#### [PROBLEMS AND TASKS]
1 > Reproduce the duplicate detection example word for word, from "res = requests.post(url)" up to and including "not in key]))".
2 > In the duplicate detection example, what value is n_components set to for the LSI computation?

#### [PASSAGE]
--- begin ---

In [ ]:
%matplotlib inline

Duplicate Detection Example [REST API]

Find near-duplicates in a text collection


In [ ]:
from __future__ import print_function

from time import time
import sys
import platform

import numpy as np
import pandas as pd
import requests

pd.options.display.float_format = '{:,.3f}'.format


dataset_name = "treclegal09_2k_subset"     # see list of available datasets

BASE_URL = "http://localhost:5001/api/v0"  # FreeDiscovery server URL

print(" 0. Load the test dataset")
url = BASE_URL + '/example-dataset/{}'.format(dataset_name)
print(" GET", url)
input_ds = requests.get(url).json()


# To use a custom dataset, simply specify the following variables
data_dir = input_ds['metadata']['data_dir']

# # 1. Feature extraction (non hashed)

print("\n1.a Load dataset and initalize feature extraction")
url = BASE_URL + '/feature-extraction'
print(" POST", url)
fe_opts = {'data_dir': data_dir,
           'use_idf': 1, # this is required to compute cluster labels (for now)
           'n_features': 30001,
           'min_df': 4, 'max_df': 0.75
          }
res = requests.post(url, json=fe_opts)

dsid = res.json()['id']
print("   => received {}".format(list(res.json().keys())))
print("   => dsid = {}".format(dsid))


print("\n1.b Run feature extraction")
# progress status is available for the hashed version only
url = BASE_URL+'/feature-extraction/{}'.format(dsid)
print(" POST", url)
res = requests.post(url)

print("\n1.d. check the parameters of the extracted features")
url = BASE_URL + '/feature-extraction/{}'.format(dsid)
print(' GET', url)
res = requests.get(url)

data = res.json()
print('\n'.join(['     - {}: {}'.format(key, val) for key, val in data.items() \
                                                  if "filenames" not in key]))


print("\n2. Near Duplicates detection by cosine similarity (DBSCAN)")


# compute LSI used for DBSCAN clustering
url = BASE_URL + '/lsi/'
print("POST", url)

n_components = 100
res = requests.post(url,
                    json={'n_components': n_components,
                          'parent_id': dsid
                          }).json()

lsi_id = res['id']

url = BASE_URL + '/clustering/dbscan/'
print(" POST", url)

--- end ---

#### [DATA SEGMENT]
--- begin ---

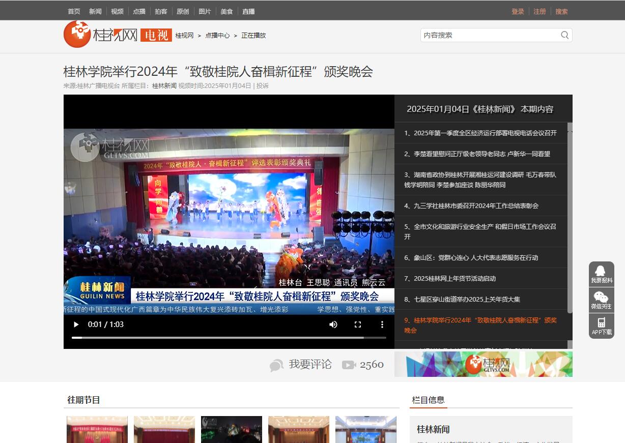Open the first thumbnail under 往期节目
Screen dimensions: 625x443
click(97, 430)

--- end ---

#### [RESPONSES IN ORDER]
1 >
res = requests.post(url)

print("\n1.d. check the parameters of the extracted features")
url = BASE_URL + '/feature-extraction/{}'.format(dsid)
print(' GET', url)
res = requests.get(url)

data = res.json()
print('\n'.join(['     - {}: {}'.format(key, val) for key, val in data.items() \
                                                  if "filenames" not in key]))

2 > 100